Personal information
- Full name: Glenn Robertson
- Born: 1 November 1952 (age 73)
- Original team: Olympic Youth Club
- Height: 185 cm (6 ft 1 in)
- Weight: 81 kg (179 lb)

Playing career^{1}
- Years: Club / Games (Goals)
- 1972–76: Fitzroy / 50 (13)
- ^{1} Playing statistics correct to the end of 1976.

= Glenn Robertson (footballer) =

Australian rules footballer (born 1952)

Glenn Robertson (born 1 November 1952) is a former Australian rules footballer who played with Fitzroy in the Victorian Football League (VFL). and with East Perth Football Club in the WAFL playing 98 games and a Premiership in 1978. On returning to Melbourne, he played 67 games with Port Melbourne in the VFA where he played in their 1982 premiership team. Won the club's Best and Fairest in 1983, and later captained them in 1985. He was Vice Captain of the VFA representative side in 1983 and 1984.

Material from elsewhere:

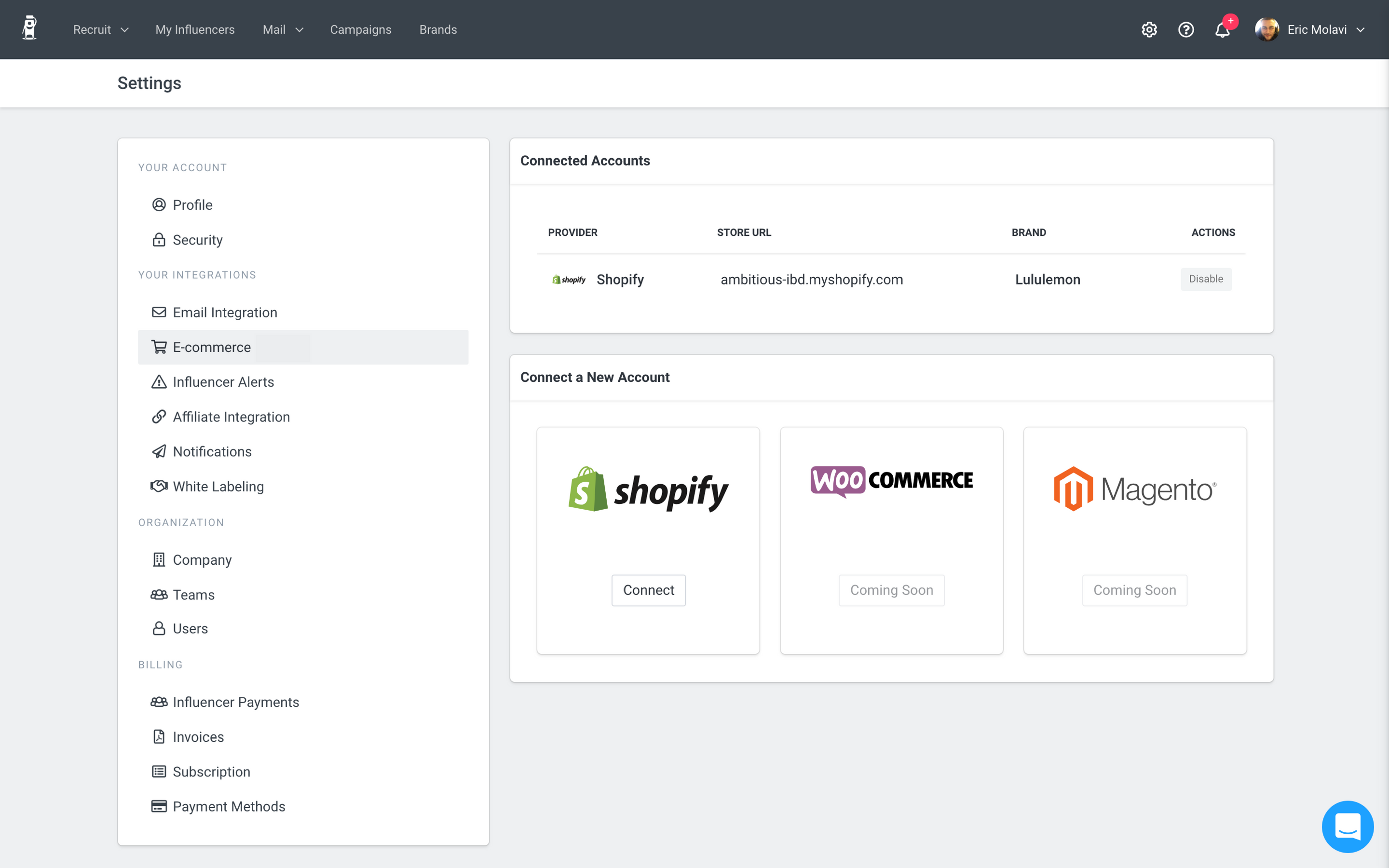
Task: Open the notifications bell icon
Action: click(x=1223, y=30)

In commercial life, Robertson worked for 23 years with Cadbury/Schweppes Aust and after a brief stint as State Manager for Cadbury in S.A. in 1986/7 became National Sales Director of the Cadbury confectionery division in 1988. He held that role for 5 years and was then recruited to the Schweppes Cottee's division in 1992 as National Sales Director for Schweppes.

He was recruited to Ansett Australia first as National Sales Director, in 1995 and was then appointed to the role of General Manager - Olympics, managing that company's multimillion-dollar exclusive airline sponsorship of the Sydney 2000 Olympic Games.

He was appointed to the inaugural Board of Football Victoria during this time where he served for three years.